[Dataset entries]
↓

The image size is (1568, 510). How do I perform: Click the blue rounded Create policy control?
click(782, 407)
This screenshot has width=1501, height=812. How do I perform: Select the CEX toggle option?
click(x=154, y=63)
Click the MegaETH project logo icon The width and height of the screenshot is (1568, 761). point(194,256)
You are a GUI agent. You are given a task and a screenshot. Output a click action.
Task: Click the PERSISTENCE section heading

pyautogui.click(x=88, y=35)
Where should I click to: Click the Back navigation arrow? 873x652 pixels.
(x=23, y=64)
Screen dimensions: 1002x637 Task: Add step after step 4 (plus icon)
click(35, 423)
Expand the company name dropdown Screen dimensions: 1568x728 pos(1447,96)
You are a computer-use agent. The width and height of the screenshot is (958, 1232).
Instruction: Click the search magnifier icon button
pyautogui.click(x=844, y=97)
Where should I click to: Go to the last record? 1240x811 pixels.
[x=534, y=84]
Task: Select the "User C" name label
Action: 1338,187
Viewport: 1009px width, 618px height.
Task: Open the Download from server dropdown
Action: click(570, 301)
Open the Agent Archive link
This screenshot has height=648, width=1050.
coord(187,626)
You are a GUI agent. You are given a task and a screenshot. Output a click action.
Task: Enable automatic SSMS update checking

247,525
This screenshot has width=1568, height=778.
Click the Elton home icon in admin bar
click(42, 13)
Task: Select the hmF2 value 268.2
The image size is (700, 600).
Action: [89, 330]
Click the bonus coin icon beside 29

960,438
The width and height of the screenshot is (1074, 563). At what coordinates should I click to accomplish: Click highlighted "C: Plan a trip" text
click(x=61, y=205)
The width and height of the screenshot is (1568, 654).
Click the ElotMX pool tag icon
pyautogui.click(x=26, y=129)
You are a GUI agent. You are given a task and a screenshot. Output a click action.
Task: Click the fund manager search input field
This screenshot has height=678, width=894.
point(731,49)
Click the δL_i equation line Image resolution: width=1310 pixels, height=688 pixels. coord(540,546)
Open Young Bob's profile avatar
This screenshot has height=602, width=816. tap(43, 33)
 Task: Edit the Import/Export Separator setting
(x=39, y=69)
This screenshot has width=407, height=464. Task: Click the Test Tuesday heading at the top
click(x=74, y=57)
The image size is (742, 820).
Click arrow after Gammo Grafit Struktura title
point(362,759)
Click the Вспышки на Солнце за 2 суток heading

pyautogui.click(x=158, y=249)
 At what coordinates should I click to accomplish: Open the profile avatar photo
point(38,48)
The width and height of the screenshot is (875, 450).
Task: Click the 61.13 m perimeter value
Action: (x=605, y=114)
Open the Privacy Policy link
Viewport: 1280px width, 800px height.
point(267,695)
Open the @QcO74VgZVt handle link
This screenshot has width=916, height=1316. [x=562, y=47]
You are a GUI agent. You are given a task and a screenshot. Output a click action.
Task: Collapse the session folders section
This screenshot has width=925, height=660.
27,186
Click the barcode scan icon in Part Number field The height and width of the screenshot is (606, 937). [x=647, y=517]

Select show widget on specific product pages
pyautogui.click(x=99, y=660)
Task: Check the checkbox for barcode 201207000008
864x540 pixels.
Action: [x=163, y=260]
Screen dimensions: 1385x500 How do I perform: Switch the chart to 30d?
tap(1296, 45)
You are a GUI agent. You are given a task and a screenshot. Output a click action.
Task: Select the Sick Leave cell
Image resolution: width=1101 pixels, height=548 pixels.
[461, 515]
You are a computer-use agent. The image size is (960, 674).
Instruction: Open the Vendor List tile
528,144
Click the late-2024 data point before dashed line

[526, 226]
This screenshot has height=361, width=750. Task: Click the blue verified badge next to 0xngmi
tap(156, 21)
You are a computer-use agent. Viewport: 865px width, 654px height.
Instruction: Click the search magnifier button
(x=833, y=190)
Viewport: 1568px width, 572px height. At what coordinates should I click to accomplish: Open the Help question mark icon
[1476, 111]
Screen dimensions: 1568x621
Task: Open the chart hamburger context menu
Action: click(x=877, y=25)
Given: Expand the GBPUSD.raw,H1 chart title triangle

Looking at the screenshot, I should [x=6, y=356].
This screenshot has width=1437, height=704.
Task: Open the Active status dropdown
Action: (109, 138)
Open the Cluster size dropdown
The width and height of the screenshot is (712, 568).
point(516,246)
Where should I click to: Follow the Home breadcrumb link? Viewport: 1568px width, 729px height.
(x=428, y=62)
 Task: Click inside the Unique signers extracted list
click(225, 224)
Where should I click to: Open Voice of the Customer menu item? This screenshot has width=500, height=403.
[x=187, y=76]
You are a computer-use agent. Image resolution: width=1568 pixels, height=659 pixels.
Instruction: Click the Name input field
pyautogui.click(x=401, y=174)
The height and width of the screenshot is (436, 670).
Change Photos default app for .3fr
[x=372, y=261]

↑

WORK REQUEST:
An exact reproduction of all the records is needed.

ANSWER SPACE:
The image size is (1568, 510). How do I perform: Click the blue rounded Create policy control?
click(782, 407)
This screenshot has width=1501, height=812. How do I perform: Select the CEX toggle option?
click(x=154, y=63)
Click the MegaETH project logo icon The width and height of the screenshot is (1568, 761). point(194,256)
You are a GUI agent. You are given a task and a screenshot. Output a click action.
Task: Click the PERSISTENCE section heading

pyautogui.click(x=88, y=35)
Where should I click to: Click the Back navigation arrow? 873x652 pixels.
(x=23, y=64)
Screen dimensions: 1002x637 Task: Add step after step 4 (plus icon)
click(35, 423)
Expand the company name dropdown Screen dimensions: 1568x728 pos(1447,96)
You are a computer-use agent. The width and height of the screenshot is (958, 1232).
Instruction: Click the search magnifier icon button
pyautogui.click(x=844, y=97)
Where should I click to: Go to the last record? 1240x811 pixels.
[x=534, y=84]
Task: Select the "User C" name label
Action: 1338,187
Viewport: 1009px width, 618px height.
Task: Open the Download from server dropdown
Action: click(570, 301)
Open the Agent Archive link
This screenshot has height=648, width=1050.
coord(187,626)
You are a GUI agent. You are given a task and a screenshot. Output a click action.
Task: Enable automatic SSMS update checking

247,525
This screenshot has width=1568, height=778.
Click the Elton home icon in admin bar
click(42, 13)
Task: Select the hmF2 value 268.2
The image size is (700, 600).
Action: [89, 330]
Click the bonus coin icon beside 29

960,438
The width and height of the screenshot is (1074, 563). At what coordinates should I click to accomplish: Click highlighted "C: Plan a trip" text
click(x=61, y=205)
The width and height of the screenshot is (1568, 654).
Click the ElotMX pool tag icon
pyautogui.click(x=26, y=129)
You are a GUI agent. You are given a task and a screenshot. Output a click action.
Task: Click the fund manager search input field
This screenshot has height=678, width=894.
point(731,49)
Click the δL_i equation line Image resolution: width=1310 pixels, height=688 pixels. coord(540,546)
Open Young Bob's profile avatar
This screenshot has height=602, width=816. tap(43, 33)
 Task: Edit the Import/Export Separator setting
(x=39, y=69)
This screenshot has width=407, height=464. Task: Click the Test Tuesday heading at the top
click(x=74, y=57)
The image size is (742, 820).
Click arrow after Gammo Grafit Struktura title
point(362,759)
Click the Вспышки на Солнце за 2 суток heading

pyautogui.click(x=158, y=249)
 At what coordinates should I click to accomplish: Open the profile avatar photo
point(38,48)
The width and height of the screenshot is (875, 450).
Task: Click the 61.13 m perimeter value
Action: (x=605, y=114)
Open the Privacy Policy link
Viewport: 1280px width, 800px height.
point(267,695)
Open the @QcO74VgZVt handle link
This screenshot has width=916, height=1316. [x=562, y=47]
You are a GUI agent. You are given a task and a screenshot. Output a click action.
Task: Collapse the session folders section
This screenshot has width=925, height=660.
27,186
Click the barcode scan icon in Part Number field The height and width of the screenshot is (606, 937). [x=647, y=517]

Select show widget on specific product pages
pyautogui.click(x=99, y=660)
Task: Check the checkbox for barcode 201207000008
864x540 pixels.
Action: [x=163, y=260]
Screen dimensions: 1385x500 How do I perform: Switch the chart to 30d?
tap(1296, 45)
You are a GUI agent. You are given a task and a screenshot. Output a click action.
Task: Select the Sick Leave cell
Image resolution: width=1101 pixels, height=548 pixels.
[461, 515]
You are a computer-use agent. The image size is (960, 674).
Instruction: Open the Vendor List tile
528,144
Click the late-2024 data point before dashed line

[526, 226]
This screenshot has height=361, width=750. Task: Click the blue verified badge next to 0xngmi
tap(156, 21)
You are a computer-use agent. Viewport: 865px width, 654px height.
Instruction: Click the search magnifier button
(x=833, y=190)
Viewport: 1568px width, 572px height. At what coordinates should I click to accomplish: Open the Help question mark icon
[1476, 111]
Screen dimensions: 1568x621
Task: Open the chart hamburger context menu
Action: click(x=877, y=25)
Given: Expand the GBPUSD.raw,H1 chart title triangle

Looking at the screenshot, I should [x=6, y=356].
This screenshot has width=1437, height=704.
Task: Open the Active status dropdown
Action: (109, 138)
Open the Cluster size dropdown
The width and height of the screenshot is (712, 568).
point(516,246)
Where should I click to: Follow the Home breadcrumb link? Viewport: 1568px width, 729px height.
(x=428, y=62)
 Task: Click inside the Unique signers extracted list
click(225, 224)
Where should I click to: Open Voice of the Customer menu item? This screenshot has width=500, height=403.
[x=187, y=76]
You are a computer-use agent. Image resolution: width=1568 pixels, height=659 pixels.
Instruction: Click the Name input field
pyautogui.click(x=401, y=174)
The height and width of the screenshot is (436, 670).
Change Photos default app for .3fr
[x=372, y=261]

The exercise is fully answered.